Work request
Copy out the lines below word for word, starting at the line that contains "at (250, 64)." and ending at the line that contains "pyautogui.click(x=561, y=457)".

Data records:

____

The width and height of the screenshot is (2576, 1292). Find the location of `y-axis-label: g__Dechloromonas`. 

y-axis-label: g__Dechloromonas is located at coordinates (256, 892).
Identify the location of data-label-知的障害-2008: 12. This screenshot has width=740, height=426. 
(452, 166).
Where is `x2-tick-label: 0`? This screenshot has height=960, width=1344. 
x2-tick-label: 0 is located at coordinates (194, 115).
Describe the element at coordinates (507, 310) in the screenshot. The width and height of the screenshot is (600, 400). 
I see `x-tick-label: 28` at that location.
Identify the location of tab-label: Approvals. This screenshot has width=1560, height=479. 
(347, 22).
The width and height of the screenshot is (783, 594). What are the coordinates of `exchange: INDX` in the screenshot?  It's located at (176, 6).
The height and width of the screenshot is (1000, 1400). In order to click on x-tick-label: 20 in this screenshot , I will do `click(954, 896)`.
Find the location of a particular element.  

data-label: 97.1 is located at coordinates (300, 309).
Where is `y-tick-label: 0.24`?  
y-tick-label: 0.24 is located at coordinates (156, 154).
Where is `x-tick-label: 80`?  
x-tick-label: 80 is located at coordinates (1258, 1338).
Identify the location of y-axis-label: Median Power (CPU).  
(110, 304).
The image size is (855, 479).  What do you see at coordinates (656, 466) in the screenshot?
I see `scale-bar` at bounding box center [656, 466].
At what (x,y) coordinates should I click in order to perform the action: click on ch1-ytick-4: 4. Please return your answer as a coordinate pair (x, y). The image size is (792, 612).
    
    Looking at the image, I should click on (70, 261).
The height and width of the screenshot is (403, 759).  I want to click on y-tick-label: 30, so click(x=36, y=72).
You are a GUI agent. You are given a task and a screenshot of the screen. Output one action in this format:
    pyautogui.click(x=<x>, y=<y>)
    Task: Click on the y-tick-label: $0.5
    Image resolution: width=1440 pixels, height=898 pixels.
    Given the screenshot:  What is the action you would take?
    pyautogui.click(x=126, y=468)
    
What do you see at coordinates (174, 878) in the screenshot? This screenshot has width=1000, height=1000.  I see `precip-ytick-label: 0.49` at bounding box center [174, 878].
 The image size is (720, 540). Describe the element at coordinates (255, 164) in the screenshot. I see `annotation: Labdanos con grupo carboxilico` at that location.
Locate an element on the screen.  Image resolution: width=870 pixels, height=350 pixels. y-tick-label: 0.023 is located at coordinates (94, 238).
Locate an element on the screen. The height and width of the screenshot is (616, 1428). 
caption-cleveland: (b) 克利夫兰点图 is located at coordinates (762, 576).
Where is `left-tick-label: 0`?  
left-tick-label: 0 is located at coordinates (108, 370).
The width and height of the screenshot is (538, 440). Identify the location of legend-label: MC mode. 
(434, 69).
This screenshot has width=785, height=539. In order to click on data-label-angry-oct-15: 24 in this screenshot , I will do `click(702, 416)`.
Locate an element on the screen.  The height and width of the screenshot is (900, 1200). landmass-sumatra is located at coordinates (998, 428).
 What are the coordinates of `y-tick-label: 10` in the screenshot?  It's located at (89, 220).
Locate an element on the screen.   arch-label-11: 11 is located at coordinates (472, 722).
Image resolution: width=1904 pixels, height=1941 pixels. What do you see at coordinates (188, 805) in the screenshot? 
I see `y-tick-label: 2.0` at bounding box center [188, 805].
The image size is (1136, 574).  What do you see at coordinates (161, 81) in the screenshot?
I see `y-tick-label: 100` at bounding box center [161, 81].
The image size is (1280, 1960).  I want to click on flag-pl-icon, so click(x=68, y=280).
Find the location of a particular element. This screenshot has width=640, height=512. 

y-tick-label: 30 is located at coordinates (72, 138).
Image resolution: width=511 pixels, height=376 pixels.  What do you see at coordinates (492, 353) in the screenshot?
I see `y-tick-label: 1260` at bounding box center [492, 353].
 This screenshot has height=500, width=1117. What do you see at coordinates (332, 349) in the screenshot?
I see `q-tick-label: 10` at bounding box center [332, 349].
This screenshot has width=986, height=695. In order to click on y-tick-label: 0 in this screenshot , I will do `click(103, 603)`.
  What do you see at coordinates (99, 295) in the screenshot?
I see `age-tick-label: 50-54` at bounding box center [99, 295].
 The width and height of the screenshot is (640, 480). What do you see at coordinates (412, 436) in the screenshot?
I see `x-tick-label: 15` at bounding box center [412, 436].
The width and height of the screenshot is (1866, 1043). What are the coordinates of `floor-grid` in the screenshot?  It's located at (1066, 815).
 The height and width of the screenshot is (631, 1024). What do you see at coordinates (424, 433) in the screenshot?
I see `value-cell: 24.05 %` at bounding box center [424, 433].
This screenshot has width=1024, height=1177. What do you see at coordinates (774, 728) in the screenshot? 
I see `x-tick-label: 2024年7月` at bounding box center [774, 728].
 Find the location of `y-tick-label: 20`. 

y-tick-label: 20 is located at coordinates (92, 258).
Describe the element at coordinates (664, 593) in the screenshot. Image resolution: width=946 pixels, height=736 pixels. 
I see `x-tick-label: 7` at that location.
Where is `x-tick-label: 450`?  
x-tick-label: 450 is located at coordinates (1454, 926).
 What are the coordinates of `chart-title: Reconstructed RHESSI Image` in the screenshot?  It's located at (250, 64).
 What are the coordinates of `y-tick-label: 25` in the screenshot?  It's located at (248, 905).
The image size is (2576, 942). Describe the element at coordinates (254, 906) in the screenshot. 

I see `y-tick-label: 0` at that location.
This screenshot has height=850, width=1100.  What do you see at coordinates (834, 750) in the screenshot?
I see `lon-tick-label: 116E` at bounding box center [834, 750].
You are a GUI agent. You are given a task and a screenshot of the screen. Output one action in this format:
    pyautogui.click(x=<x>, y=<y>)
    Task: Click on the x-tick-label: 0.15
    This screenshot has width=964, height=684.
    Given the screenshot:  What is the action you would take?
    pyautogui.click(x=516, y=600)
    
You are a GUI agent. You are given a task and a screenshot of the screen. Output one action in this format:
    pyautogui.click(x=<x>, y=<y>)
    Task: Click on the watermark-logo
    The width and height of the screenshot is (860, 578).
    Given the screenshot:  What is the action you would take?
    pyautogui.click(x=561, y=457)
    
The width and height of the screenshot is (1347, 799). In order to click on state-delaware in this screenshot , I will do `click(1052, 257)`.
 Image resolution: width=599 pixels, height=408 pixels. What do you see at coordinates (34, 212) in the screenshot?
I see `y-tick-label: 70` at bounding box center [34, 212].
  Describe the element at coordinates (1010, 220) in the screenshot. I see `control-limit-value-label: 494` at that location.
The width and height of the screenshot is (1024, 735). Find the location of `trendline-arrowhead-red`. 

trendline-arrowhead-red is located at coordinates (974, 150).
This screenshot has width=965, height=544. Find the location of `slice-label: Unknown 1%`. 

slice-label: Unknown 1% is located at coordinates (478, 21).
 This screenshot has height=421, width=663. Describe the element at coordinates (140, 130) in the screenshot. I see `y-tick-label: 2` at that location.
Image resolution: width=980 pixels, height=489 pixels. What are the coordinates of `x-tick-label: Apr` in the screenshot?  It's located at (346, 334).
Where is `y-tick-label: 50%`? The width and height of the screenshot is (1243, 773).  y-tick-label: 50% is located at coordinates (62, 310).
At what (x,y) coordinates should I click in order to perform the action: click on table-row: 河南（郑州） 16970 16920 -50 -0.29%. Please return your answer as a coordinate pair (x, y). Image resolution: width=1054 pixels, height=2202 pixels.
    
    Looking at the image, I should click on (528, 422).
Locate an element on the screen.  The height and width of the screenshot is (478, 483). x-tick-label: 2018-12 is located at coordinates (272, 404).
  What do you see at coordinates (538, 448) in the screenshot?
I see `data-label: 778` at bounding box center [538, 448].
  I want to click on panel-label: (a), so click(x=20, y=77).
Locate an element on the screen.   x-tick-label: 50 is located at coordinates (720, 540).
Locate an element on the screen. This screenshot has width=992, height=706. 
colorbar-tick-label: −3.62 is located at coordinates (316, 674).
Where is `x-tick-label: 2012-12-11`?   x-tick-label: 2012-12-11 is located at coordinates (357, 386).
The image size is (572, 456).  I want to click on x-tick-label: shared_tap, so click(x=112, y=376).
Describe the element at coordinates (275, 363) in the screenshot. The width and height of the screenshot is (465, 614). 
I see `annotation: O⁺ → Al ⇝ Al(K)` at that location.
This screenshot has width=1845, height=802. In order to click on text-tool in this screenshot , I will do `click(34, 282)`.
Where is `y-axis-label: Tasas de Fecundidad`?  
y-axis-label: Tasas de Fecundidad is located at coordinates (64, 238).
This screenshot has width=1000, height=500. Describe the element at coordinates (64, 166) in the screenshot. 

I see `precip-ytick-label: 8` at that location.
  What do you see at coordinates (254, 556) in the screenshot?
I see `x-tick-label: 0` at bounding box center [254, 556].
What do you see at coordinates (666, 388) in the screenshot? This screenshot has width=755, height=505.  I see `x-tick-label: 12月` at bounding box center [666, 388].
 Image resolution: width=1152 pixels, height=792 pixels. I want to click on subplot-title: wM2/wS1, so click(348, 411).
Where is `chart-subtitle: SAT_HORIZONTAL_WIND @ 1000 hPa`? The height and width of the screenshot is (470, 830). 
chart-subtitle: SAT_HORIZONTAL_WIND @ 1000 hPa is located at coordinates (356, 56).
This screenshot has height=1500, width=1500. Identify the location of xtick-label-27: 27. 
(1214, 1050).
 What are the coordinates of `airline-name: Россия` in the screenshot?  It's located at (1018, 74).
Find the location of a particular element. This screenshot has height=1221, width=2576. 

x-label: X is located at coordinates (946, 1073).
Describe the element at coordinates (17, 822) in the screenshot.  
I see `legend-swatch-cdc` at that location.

____

Answer below
 What are the coordinates of `chart-title: Reconstructed RHESSI Image` in the screenshot?  It's located at (250, 64).
 What are the coordinates of `y-tick-label: 25` in the screenshot?  It's located at (248, 905).
The image size is (2576, 942). Describe the element at coordinates (254, 906) in the screenshot. 

I see `y-tick-label: 0` at that location.
This screenshot has height=850, width=1100.  What do you see at coordinates (834, 750) in the screenshot?
I see `lon-tick-label: 116E` at bounding box center [834, 750].
You are a GUI agent. You are given a task and a screenshot of the screen. Output one action in this format:
    pyautogui.click(x=<x>, y=<y>)
    Task: Click on the x-tick-label: 0.15
    This screenshot has width=964, height=684.
    Given the screenshot:  What is the action you would take?
    pyautogui.click(x=516, y=600)
    
You are a GUI agent. You are given a task and a screenshot of the screen. Output one action in this format:
    pyautogui.click(x=<x>, y=<y>)
    Task: Click on the watermark-logo
    The width and height of the screenshot is (860, 578).
    Given the screenshot:  What is the action you would take?
    pyautogui.click(x=561, y=457)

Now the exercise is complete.